> SELECTED EXCERPT:
━━━━━━━━━━━━━━━━━━━━

“When I use a word,” Humpty Dumpty said, in rather a scornful tone, “it means just what I choose it to mean — neither more nor less.”
Speaking with precision matters; words have meanings. Today, there is a great deal of discussion within the GOP about what it means to be conservative. We have seen various forms of purity tests, and we have seen national figures declaim others for just not being conservative enough. But what is conservatism? And by what rubric do we, or can we, purport to measure an individuals’ “conservatism”? When we use that word, do we mean a set of shared policy preferences in today’s political environment (outcomes), do we mean a mode or method of thinking about issues and society (inputs or a process), or do we mean some combination of the two?
The American conservative thinker Russell Kirk best defined the term “conservative” in his seminal essay “Ten Conservative Principles.” Unlike some today, Kirk recognized that conservative thought is broad enough to embrace a wide variety of opinions. In fact, he welcomed this diversity and saw it as a sign of strength and intellectual vitality. As Kirk put it “it is not possible to draw up a neat catalogue of conservatives’ convictions; nevertheless, I offer you, summarily, ten general principles; it seems safe to say that most conservatives would subscribe to most of these maxims…. the diversity of ways in which conservative views may find expression is itself proof that conservatism is no fixed ideology. What particular principles conservatives emphasize during any given time will vary with the circumstances and necessities of that era. The following ten articles of belief reflect the emphases of conservatives in America nowadays.”
Kirk’s ten principles continue to provide a useful frame of reference for defining conservatism in America today.

━━━━━━━━━━━━━━━━━━━━

> INPUT DATA:
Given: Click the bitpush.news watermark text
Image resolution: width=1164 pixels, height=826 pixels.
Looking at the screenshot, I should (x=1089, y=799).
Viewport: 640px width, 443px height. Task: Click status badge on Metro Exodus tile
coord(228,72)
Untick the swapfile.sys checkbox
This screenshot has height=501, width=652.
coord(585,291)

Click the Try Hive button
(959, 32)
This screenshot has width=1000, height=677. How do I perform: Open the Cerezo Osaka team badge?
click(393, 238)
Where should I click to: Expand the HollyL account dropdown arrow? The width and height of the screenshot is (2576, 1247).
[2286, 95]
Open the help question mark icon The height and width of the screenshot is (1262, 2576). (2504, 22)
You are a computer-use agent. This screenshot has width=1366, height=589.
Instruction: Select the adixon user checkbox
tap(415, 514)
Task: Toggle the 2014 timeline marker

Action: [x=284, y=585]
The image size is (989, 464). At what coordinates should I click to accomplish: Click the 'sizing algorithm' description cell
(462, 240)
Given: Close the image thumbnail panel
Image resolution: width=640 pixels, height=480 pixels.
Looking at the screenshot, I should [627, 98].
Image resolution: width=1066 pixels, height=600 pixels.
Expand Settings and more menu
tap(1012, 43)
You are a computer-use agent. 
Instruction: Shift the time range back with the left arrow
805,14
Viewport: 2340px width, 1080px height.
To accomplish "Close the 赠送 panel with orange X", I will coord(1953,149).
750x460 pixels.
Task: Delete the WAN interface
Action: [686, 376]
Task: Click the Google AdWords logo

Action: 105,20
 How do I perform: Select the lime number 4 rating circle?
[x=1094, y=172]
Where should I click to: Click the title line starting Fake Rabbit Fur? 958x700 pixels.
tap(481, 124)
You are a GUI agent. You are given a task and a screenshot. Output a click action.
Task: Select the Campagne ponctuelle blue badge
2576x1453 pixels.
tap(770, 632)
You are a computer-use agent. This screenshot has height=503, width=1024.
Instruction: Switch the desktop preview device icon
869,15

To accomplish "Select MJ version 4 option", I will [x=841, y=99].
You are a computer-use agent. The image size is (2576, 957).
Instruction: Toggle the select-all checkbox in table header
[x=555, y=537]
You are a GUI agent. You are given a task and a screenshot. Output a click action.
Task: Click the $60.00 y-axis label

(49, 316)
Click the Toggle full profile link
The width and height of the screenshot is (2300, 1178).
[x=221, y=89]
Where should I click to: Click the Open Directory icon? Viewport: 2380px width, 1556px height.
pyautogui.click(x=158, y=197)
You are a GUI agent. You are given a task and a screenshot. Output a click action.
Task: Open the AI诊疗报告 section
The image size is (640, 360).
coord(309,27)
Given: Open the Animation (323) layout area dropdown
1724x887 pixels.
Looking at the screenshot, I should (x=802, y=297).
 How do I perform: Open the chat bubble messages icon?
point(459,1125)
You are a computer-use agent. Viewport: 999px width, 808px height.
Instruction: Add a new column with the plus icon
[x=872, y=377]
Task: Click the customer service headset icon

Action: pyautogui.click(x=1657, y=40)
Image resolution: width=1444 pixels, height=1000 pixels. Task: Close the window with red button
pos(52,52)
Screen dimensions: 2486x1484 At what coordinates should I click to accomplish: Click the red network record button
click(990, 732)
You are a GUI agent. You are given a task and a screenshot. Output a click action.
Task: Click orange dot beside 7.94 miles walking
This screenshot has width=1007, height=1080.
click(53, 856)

━━━━━━━━━━━━━━━━━━━━

> EXERCISES:
a. Quote the entire passage about defining conservatism word for word.
b. Count the lines of the records that contain the string "Open", with case counting, and reply with the number alone.

> WRITTEN RESPONSES:
a.
“When I use a word,” Humpty Dumpty said, in rather a scornful tone, “it means just what I choose it to mean — neither more nor less.”
Speaking with precision matters; words have meanings. Today, there is a great deal of discussion within the GOP about what it means to be conservative. We have seen various forms of purity tests, and we have seen national figures declaim others for just not being conservative enough. But what is conservatism? And by what rubric do we, or can we, purport to measure an individuals’ “conservatism”? When we use that word, do we mean a set of shared policy preferences in today’s political environment (outcomes), do we mean a mode or method of thinking about issues and society (inputs or a process), or do we mean some combination of the two?
The American conservative thinker Russell Kirk best defined the term “conservative” in his seminal essay “Ten Conservative Principles.” Unlike some today, Kirk recognized that conservative thought is broad enough to embrace a wide variety of opinions. In fact, he welcomed this diversity and saw it as a sign of strength and intellectual vitality. As Kirk put it “it is not possible to draw up a neat catalogue of conservatives’ convictions; nevertheless, I offer you, summarily, ten general principles; it seems safe to say that most conservatives would subscribe to most of these maxims…. the diversity of ways in which conservative views may find expression is itself proof that conservatism is no fixed ideology. What particular principles conservatives emphasize during any given time will vary with the circumstances and necessities of that era. The following ten articles of belief reflect the emphases of conservatives in America nowadays.”
Kirk’s ten principles continue to provide a useful frame of reference for defining conservatism in America today.

b. 6